On Saturday, Feb. 29, hundreds of people came out to celebrate the opening of a new segment of the Cross Alameda Trail (CAT), a developing 4-mile rail-trail across the island city of Alameda just south of Oakland in California’s Bay Area.
The newly minted 0.9-mile section of trail—which stretches east from Main Street to Constitution Way along Ralph Appezzato Memorial Parkway and Atlantic Avenue—is a vital new walking and biking connection for Alameda and the region. This nearly mile-long trail segment connects to an existing 0.6-mile segment of the CAT to form 1.5 miles of continuous rail-trail between Alameda Point and the new 25-acre Jean Sweeney Open Space Park.
At the opening, the community’s excitement was on full display, with an impassioned speech from Alameda Mayor Marilyn Ezzy Ashcraft, an eccentric group of trail enthusiasts showing off their homemade pedal-powered machines, and an enthusiastic inaugural trail walk and ride led by the Encinal High School marching band.

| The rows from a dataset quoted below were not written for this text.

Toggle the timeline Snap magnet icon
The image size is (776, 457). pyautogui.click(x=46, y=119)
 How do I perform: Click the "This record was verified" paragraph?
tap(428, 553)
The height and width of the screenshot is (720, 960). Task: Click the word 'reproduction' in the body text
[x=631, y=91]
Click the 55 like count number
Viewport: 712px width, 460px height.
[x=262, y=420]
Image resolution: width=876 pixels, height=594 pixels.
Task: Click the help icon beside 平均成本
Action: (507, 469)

#TeamRTC is thrilled to be celebrating the grand opening of California’s Cross Alameda Trail—which closes an important gap in the Bay Area Trails Collaborative’s 2,700-mile regional trail network! #TrailNation— Rails-to-Trails Conservancy (@railstotrails) February 29, 2020
Tune in for the inaugural walk led by @AlamedaHigh and @EHSJets! pic.twitter.com/yoc6ngAjai
“This is what trails are all about,” said Laura Cohen, Rails-to-Trails Conservancy’s (RTC’s) western director. “Neighbors coming together to enjoy each other’s company and celebrate their community.”
Improved Mobility and Access for Alameda—and the Bay Area
In addition to providing the community with a beautiful new gathering space, the recently opened trail segment expands mobility options for city residents and visitors interested in getting around by active modes of transportation.

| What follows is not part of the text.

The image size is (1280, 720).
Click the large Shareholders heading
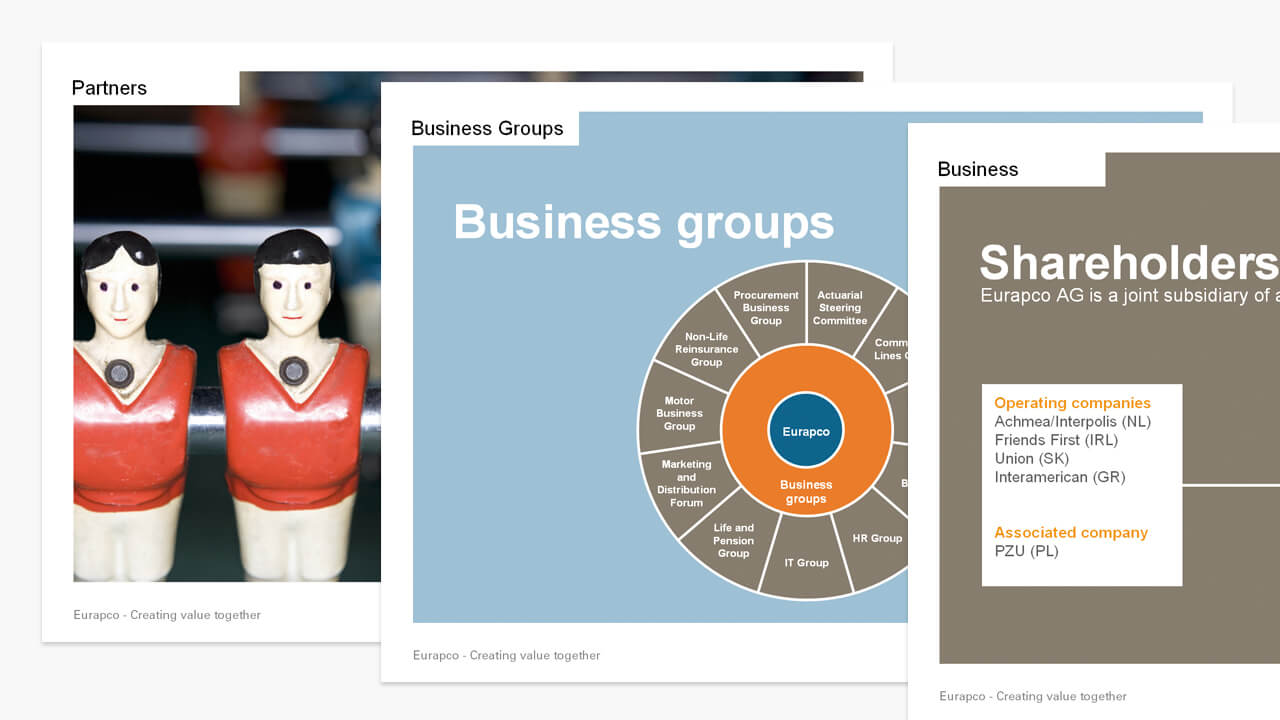pos(1128,263)

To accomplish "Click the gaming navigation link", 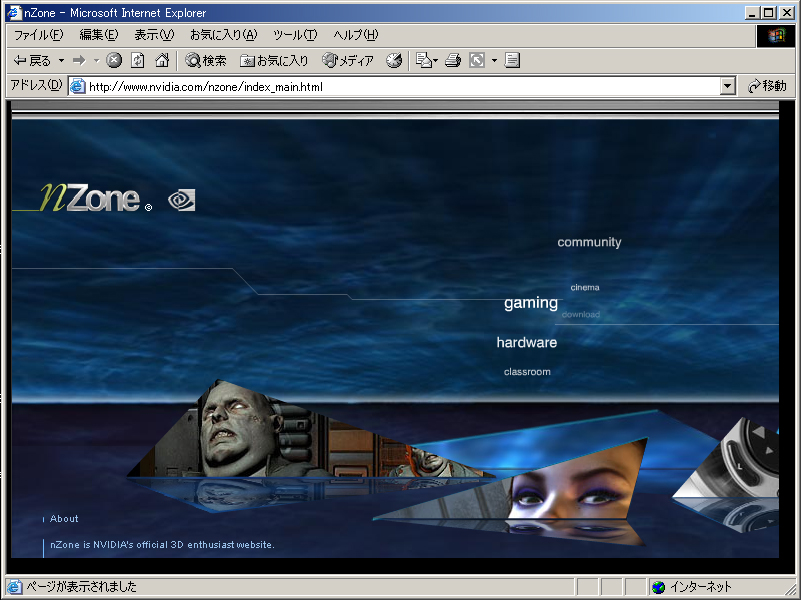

"This latest segment of the Cross Alameda Trail is already being warmly embraced by the community as a major nonmotorized commuting corridor,” said Rochelle Wheeler, senior transportation coordinator for the City of Alameda. “Many are using it to get to adjacent schools and to access public transportation, including the ferry terminal and AC Transit buses.”
When complete, the CAT route will extend 4 miles from one side of Alameda to the other, creating new trail access to residential areas, open spaces, shopping destinations and transportation connections, including the Fruitvale BART Station, Alameda’s existing Main Street Ferry Terminal and the under-construction Seaplane Lagoon Ferry Terminal.
The CAT will ultimately link up with a more comprehensive citywide trail network featuring several north–south routes as well as a route circling most of the island. This proposed circumferential route is part of the San Francisco Bay Trail (SF Bay Trail)—a developing 500-mile walking and bicycling trail that will eventually wrap around the entire Bay, passing through 47 cities and connecting nine counties along the way.
Alameda’s future trail network is also part of the regional trail vision of the Bay Area Trails Collaborative (BATC). An RTC TrailNation™ project, BATC is a coalition of over 50 organizations, agencies and businesses advocating for a regional trail network that will connect every major Bay Area population center through 2,700 miles of safe and connected trails, creating sustainable transportation options, improving health and wellness and linking diverse communities throughout the region.
Developing the CAT
In 2001, the volunteer-based parks and trails advocacy organization Alameda Open Space partnered with RTC to conceptualize a trail along the disused Alameda Belt Line Railroad. RTC worked with the City of Alameda to secure a grant to study the feasibility of the proposed trail along the right-of-way. The resulting Vision Framework helped lay the groundwork for the project, and in March 2010, the city acquired the first 1.2 miles of disused rail corridor to develop the trail.
Today, three out of nine total segments of the CAT are complete, with more sections in development, and completion of the entire 4-mile trail anticipated by 2022. The $7.1 million project is primarily funded through Alameda County’s transportation sales tax (Measures B and BB), with additional funding from the Citywide Developer Fee, the City's Construction Improvement Tax, the County Vehicle Registration Fee, the Bay Area Air Quality Management District, the California Transportation Development Act, the Community Development Block Grant (CDBG) program, the Federal Transit Administration, the Coca-Cola Foundation and RTC.
In 2018, supported by a grant from RTC, the City of Alameda purchased an “Eco-Counter”—an electronic device that automatically counts the number of trail users passing by. Installed and activated before the opening celebration, the device will provide the city with invaluable information on trail usage along the CAT for years to come.